If we shirk responsibility, our education is to blame. We think as we have been taught to think. People who destroy property, damage public interests, and inflame public opinion have been educated enough to speak clearly and exhibit practical ability, although not with virtue. We must bolster our educational institutions or else things will get worse.

People with a bit of learning tend to follow faulty arguments to flawed but logical conclusions. (A little knowledge being a dangerous thing.) Rebellion tends to follow faulty reason. Reason cannot replace knowledge. It is fallible. Reasonable conclusions are not necessarily right. Reason should be our servant, not our master, and will behave properly if we keep it in its place. But if we are to choose what is just, we must have knowledge. Shakespeare taught this in his plays. Look at Othello; look at Brutus. They show us that man can use reason to convince himself of any notion he decides to take up. We can’t use Reason as a shortcut. We must first have knowledge.

In the past, the working man only represented his family, and did well enough with bits of knowledge picked up here and there. But now he is organizing into large groups and needs a proper body of knowledge in order to act with moral imagination. Without this, rebellion joins reason and supports whatever notion the man entertains. After all, it is glorious to witness the reasoning power of your own mind. It is difficult to convince a person that his conclusions are wrong once he has reasoned them out. We gain or lose by the willful choosing of the notion before reasoning takes over.

If knowledge has such an influence over our behavior and even our lives, what is it? Matthew Arnold divided into three categories: knowledge of God, knowledge of Man and knowledge of Nature. “Divinities, Humanities, and Science.” But knowledge of Letters contains the whole.

The Greeks emphasized a thorough training in words and felt it was the most important part of education. If we depreciate knowledge, we scorn the proper use and power of words.

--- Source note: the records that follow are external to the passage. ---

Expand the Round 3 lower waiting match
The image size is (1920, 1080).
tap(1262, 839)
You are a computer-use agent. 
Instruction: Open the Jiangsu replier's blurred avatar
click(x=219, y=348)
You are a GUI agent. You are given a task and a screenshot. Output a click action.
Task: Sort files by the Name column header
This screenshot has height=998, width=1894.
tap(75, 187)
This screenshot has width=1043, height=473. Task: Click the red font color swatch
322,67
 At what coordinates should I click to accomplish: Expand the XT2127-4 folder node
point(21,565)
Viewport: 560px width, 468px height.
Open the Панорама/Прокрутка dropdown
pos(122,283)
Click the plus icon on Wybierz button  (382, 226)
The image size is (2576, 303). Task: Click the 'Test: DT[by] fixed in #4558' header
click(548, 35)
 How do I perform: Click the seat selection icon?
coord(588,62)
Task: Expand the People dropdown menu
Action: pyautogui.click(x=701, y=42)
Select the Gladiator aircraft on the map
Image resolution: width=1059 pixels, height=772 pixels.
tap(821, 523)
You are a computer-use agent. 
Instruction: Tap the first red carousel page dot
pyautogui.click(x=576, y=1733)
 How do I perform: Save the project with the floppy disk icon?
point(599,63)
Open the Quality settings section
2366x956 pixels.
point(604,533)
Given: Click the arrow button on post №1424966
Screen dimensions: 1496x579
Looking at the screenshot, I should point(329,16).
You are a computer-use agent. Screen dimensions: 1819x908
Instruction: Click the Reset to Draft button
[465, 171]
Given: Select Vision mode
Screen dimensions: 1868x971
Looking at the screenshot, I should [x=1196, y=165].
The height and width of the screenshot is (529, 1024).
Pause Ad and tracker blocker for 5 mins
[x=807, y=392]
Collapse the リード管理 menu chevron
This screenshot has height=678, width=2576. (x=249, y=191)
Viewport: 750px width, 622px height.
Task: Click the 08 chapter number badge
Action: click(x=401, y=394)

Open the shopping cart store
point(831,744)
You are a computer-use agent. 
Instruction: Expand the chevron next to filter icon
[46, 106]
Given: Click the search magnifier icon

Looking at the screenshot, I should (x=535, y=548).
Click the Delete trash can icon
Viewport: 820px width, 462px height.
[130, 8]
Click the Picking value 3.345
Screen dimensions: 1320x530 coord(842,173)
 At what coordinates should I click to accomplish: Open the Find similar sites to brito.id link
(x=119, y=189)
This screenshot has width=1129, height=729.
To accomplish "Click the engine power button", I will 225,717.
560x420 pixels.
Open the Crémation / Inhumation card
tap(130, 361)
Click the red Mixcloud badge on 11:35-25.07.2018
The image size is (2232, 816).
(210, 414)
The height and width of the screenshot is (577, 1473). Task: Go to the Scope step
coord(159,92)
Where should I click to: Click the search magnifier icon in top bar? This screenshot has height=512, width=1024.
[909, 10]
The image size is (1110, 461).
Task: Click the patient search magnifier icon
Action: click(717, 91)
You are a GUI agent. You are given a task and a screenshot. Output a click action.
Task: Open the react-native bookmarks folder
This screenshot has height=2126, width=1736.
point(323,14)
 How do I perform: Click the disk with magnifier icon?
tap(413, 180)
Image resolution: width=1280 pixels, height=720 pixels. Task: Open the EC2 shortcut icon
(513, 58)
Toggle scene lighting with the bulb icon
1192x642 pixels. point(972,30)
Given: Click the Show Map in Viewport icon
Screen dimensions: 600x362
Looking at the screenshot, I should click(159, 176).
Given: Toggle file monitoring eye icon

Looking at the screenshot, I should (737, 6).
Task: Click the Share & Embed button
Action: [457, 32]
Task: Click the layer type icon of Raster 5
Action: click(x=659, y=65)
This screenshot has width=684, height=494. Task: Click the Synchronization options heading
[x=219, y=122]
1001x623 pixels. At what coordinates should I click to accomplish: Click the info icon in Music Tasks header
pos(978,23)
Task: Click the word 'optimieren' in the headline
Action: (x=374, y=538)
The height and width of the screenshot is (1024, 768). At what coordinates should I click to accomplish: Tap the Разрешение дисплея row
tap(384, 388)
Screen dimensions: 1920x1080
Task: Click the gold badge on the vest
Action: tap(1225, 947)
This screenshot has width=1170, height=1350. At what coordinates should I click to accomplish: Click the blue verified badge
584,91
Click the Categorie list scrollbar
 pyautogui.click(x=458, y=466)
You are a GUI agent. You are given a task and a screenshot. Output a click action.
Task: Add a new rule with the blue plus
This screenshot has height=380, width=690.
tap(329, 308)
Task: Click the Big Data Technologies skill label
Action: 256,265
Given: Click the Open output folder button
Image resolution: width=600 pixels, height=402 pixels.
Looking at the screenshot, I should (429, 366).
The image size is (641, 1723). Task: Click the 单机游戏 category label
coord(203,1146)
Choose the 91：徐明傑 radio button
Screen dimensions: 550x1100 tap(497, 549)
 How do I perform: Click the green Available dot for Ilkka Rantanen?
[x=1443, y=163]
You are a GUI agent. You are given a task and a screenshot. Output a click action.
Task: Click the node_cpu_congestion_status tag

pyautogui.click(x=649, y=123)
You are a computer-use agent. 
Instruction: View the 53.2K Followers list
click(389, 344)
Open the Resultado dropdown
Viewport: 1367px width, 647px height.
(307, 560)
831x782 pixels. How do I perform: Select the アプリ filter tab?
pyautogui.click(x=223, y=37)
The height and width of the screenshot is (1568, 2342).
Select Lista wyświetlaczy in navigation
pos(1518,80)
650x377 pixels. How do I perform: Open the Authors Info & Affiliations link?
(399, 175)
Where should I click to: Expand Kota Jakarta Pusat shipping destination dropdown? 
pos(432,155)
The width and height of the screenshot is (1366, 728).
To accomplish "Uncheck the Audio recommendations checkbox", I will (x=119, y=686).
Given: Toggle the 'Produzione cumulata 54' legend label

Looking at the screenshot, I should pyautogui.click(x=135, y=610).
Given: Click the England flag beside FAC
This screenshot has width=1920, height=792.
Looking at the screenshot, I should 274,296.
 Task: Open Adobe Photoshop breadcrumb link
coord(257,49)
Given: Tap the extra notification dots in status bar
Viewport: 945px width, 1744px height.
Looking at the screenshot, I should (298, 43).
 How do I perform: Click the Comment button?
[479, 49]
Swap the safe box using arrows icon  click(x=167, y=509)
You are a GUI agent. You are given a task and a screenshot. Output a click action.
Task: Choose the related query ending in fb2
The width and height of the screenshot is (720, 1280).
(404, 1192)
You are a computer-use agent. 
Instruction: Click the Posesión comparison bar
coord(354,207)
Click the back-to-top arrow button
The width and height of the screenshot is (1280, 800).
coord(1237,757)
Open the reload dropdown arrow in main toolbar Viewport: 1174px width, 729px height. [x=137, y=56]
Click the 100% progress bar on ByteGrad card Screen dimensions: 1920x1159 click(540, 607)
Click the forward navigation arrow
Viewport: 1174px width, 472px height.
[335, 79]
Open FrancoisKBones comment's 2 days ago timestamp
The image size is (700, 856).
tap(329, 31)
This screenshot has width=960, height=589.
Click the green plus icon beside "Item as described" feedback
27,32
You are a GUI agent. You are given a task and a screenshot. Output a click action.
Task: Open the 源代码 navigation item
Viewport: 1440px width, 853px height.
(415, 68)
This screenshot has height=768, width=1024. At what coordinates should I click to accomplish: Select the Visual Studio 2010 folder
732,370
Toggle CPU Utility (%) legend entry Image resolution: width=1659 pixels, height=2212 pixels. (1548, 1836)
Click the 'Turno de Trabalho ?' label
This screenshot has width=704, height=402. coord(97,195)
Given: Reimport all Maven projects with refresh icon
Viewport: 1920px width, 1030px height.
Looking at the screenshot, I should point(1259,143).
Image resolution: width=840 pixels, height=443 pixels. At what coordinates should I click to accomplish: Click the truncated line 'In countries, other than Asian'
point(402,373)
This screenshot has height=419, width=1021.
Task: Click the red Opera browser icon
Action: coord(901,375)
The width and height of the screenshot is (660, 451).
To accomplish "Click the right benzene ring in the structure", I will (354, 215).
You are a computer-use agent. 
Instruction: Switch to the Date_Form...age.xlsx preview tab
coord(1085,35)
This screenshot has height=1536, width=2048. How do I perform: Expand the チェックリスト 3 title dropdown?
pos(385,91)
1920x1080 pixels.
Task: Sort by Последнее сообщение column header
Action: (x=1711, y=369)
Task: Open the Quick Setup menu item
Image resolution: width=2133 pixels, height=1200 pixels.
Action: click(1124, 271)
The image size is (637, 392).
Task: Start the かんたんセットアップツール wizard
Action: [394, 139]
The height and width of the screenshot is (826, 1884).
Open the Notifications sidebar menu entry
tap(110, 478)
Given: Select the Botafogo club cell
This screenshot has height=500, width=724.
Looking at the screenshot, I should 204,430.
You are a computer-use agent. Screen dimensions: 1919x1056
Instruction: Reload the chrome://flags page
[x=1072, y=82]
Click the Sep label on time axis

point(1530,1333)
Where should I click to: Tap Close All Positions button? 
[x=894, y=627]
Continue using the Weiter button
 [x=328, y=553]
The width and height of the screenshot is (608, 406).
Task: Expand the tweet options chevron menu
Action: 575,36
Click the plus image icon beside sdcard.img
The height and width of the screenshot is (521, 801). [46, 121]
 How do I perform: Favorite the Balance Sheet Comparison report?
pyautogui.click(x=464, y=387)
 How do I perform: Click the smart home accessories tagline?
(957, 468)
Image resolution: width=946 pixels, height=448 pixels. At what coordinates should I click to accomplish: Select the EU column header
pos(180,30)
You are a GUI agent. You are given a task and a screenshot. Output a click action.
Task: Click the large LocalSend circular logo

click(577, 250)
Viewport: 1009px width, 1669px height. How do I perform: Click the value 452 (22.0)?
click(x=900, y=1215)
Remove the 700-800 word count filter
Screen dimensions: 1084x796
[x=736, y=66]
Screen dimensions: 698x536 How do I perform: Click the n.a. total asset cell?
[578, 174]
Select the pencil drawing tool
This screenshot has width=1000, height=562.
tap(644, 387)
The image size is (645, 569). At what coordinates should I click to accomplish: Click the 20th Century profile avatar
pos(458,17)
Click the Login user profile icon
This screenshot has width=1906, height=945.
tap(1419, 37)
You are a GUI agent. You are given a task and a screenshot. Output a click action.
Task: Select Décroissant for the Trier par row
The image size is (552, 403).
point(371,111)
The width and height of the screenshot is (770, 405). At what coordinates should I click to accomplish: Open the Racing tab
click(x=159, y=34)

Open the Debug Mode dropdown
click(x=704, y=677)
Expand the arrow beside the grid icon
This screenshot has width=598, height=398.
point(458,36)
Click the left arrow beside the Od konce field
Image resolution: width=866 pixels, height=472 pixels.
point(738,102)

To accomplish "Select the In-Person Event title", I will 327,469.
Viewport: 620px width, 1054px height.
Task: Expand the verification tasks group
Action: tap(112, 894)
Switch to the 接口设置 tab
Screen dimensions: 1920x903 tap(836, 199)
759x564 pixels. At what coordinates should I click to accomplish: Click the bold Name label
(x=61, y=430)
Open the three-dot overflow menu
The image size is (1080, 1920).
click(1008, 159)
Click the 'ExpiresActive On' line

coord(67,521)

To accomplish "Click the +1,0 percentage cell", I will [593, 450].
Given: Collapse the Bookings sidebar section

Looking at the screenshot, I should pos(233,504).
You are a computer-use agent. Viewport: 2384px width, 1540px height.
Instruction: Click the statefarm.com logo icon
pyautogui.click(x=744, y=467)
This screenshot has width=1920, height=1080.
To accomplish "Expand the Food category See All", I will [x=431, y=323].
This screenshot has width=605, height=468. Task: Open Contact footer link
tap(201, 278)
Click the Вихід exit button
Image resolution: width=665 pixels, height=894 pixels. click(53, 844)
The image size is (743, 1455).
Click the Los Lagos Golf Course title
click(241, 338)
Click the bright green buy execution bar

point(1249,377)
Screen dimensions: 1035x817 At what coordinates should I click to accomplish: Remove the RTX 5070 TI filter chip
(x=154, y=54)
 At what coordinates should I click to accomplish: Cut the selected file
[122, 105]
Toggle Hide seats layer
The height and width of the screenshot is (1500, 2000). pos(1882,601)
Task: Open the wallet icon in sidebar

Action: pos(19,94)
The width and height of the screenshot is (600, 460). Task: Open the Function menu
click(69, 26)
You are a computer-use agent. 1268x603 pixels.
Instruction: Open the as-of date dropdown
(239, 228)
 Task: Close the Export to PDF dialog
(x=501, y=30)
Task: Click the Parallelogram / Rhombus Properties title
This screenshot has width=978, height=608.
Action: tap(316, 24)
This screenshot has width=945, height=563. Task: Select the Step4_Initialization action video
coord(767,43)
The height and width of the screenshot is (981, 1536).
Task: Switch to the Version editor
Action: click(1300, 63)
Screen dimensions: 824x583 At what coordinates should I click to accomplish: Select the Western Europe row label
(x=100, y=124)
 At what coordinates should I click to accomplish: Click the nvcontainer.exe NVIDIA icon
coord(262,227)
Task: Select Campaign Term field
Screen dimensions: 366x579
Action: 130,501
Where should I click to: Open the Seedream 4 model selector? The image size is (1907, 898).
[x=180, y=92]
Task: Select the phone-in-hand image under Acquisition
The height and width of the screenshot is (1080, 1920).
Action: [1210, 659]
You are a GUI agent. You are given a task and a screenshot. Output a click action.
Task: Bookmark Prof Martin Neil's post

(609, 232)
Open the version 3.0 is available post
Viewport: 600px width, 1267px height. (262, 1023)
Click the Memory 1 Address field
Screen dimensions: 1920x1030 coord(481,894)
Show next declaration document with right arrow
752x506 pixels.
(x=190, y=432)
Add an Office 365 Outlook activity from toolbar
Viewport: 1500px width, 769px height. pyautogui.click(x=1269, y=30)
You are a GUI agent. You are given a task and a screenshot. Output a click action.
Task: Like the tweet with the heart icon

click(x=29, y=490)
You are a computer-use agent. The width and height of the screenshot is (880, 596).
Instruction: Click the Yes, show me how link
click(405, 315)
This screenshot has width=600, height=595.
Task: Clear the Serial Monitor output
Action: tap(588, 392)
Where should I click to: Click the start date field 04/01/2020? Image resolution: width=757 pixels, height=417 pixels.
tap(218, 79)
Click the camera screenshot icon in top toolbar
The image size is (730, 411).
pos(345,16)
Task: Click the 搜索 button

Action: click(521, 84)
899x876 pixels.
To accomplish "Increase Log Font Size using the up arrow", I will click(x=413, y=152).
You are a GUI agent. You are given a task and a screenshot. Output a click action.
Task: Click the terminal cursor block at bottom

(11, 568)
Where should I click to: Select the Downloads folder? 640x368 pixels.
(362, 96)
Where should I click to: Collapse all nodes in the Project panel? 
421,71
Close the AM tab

"...if the thought fathers the word, so does the word in turn father the thought...great thoughts anticipate great works; and these come only to a people conversant with the great thoughts that have been written and said. " (p. 316)

The errors of Divinity: The church does provide a bit of literature, poetry and history, but we do not receive as much of the “words that burn”, “words fitly spoken [that] beget thoughts of peace and holy purpose”.

The errors of Science: Science is the preoccupation of our age, but will have nothing to do with literature. History, poetry and religion all fade as we strip a thing to the bone to study its dead parts. Without wonder, it is impossible to appreciate science. Science becomes only useful, not edifying. Occasionally a scientist arises with wonder intact, but generally science does not call out what is best in us, although it does appeal to our utilitarian desires. This is not the fault of science itself, but the fault of science teaching that employs ‘facts and figures and demonstrations’ while neglecting the ‘wonder and magnificent reach of the law unfolded’.

“Science is waiting for its literature.” (p. 318)

Our better parts are inspired when a scientist describes how a law was revealed, that it was there all along and only now discovered. We cannot neglect science. We must learn it, but the teaching of science is too often bereft of life.

But it is no good laying blame here or there. We need to realize that as a nation we are losing our higher values, tending to emphasize “sordid hopes and low ambitions”. We may get the lower things we desire, but lose nobler ideals, such as honesty and loyalty. And eventually, without nobler ideals, the lower things will also be lost. Remember the trade guilds centuries ago, and the Russian village communes? Without virtue, men and their groups tend toward tyranny. Men cannot sustain their causes if their souls are lost in gaining them. We can all influence public opinion, whether in small or large ways, and ought to raise the discussion to "duty, responsibility, brotherly love.”